Thoughtless? Sorry, I plead not guilty to that. But sneering? Yeah, maybe a bit. Here’s the problem: Bessen happened to hit on one of my pet peeves: people who argue that workers ended up doing fine during the Industrial Revolution, so they’ll end up doing fine in the upcoming Digital Revolution too. People who think otherwise are just modern-day Luddites who never learn.

Now, there’s no question that workers in the 19th century feared that their livelihoods would be eliminated by machines. And although many of them were right in the short term, they were wrong in the long term: Machines ended up amplifying human labor, raising productivity so much that there were still jobs for everyone. So if the steam-powered Luddites were wrong then, why should we listen to the shiny new digital Luddites today?

This is obviously an appealing argument, but I happen to think it shows a serious lack of imagination. Smart machines won’t simply replace some parts of work, they’ll eventually replace all parts of work. As they get smarter, fewer and fewer people will be needed to maintain and program machines, and eventually no one at all will be needed. If machines ever achieve human-level intelligence, then by definition human labor will no longer be necessary.

But why should we believe this?
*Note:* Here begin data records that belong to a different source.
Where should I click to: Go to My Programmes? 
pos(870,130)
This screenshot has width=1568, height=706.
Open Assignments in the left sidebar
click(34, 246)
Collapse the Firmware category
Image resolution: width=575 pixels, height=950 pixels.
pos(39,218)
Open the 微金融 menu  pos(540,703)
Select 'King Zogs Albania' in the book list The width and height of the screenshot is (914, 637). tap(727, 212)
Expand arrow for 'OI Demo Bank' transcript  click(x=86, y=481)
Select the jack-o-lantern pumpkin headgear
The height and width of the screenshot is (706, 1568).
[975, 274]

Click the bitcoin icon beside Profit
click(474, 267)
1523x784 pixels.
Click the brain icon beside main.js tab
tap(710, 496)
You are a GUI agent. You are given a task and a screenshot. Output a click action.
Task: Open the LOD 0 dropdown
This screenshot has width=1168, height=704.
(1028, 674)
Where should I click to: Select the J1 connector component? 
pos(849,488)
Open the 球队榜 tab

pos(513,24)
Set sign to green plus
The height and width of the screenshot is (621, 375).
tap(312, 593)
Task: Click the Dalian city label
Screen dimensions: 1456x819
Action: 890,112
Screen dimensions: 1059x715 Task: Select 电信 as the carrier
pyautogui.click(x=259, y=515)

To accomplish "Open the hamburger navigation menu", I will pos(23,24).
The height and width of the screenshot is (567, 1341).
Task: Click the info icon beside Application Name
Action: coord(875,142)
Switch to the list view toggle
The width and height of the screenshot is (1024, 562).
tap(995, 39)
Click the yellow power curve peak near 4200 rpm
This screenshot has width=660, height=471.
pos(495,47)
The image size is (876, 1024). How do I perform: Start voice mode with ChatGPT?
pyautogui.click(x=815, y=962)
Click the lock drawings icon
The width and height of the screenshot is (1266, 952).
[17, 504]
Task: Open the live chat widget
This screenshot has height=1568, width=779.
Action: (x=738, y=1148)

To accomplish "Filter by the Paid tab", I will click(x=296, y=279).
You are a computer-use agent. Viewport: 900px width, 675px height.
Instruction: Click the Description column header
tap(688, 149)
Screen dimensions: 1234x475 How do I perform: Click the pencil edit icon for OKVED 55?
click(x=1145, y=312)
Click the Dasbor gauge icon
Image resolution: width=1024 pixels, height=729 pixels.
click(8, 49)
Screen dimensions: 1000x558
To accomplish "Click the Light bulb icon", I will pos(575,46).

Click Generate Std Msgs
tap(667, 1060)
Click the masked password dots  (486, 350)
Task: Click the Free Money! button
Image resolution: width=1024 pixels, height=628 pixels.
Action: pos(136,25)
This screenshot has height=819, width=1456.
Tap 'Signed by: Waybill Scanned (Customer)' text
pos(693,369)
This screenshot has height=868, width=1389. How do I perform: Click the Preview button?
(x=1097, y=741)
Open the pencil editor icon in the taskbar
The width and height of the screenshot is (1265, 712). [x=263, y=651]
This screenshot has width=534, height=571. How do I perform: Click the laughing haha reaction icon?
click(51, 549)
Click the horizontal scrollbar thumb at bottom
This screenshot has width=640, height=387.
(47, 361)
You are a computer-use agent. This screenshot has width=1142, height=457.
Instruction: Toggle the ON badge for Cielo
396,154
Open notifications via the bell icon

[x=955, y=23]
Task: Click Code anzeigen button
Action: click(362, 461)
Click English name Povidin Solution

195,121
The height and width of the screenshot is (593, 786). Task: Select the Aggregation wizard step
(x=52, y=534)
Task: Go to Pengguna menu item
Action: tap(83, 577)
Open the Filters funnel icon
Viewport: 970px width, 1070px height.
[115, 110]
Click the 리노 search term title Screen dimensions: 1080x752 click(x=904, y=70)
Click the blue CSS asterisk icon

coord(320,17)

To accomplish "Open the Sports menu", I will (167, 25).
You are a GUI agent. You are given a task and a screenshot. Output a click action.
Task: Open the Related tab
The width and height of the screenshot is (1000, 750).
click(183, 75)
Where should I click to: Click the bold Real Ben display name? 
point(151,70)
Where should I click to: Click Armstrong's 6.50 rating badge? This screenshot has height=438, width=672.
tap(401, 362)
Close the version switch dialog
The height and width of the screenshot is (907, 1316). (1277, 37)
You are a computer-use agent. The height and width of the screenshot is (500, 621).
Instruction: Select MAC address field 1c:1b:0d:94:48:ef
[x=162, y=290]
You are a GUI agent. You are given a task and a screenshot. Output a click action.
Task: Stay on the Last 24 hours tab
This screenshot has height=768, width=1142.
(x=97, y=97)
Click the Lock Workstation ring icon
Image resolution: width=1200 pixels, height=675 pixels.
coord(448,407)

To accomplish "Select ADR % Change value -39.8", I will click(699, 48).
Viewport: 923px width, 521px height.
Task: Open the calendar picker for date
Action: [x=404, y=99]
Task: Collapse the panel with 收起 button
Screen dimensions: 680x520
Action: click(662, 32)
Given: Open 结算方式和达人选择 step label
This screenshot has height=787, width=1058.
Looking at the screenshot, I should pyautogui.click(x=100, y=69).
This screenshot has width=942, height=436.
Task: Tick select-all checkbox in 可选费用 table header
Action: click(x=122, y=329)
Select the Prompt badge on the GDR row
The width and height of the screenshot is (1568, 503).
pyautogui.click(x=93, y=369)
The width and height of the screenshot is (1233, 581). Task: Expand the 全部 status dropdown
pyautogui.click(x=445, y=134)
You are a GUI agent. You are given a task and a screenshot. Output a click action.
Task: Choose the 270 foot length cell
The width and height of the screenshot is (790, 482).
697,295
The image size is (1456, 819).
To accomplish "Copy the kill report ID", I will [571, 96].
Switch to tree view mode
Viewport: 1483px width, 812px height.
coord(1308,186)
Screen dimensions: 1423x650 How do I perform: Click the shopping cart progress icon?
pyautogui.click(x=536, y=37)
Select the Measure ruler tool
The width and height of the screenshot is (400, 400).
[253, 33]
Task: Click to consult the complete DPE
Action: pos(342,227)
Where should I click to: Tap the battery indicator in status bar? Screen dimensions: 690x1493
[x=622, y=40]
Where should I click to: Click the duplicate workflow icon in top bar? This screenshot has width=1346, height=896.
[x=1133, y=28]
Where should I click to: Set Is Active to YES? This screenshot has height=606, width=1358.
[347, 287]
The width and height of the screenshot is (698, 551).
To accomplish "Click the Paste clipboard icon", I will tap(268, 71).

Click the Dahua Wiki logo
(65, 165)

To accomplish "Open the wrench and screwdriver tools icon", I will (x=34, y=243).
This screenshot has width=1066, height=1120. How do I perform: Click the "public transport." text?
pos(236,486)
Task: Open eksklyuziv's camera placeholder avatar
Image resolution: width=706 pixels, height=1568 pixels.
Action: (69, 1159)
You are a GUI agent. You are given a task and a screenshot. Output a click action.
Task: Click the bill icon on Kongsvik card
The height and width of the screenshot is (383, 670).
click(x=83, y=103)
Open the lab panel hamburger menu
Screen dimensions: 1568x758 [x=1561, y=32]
It’s possible that I’m missing something. After all, as Bessen says, the Luddites were wrong. Karl Marx was wrong. A lot of smart people were wrong about the Industrial Revolution. I’m arguing that this time it’s different, but usually that isn’t the case.

True enough. But let me offer another story along these lines. It’s the story of Thomas Malthus.

You remember Malthus? In 1798 he predicted doom and gloom for the human race. Population grows geometrically, which means that any gains in productivity are soon swamped. If we produce more food, this simply encourages us to have more children, and more of those children survive to adulthood. This drives down wages and living standards to their old level, world without end. Permanent progress is impossible.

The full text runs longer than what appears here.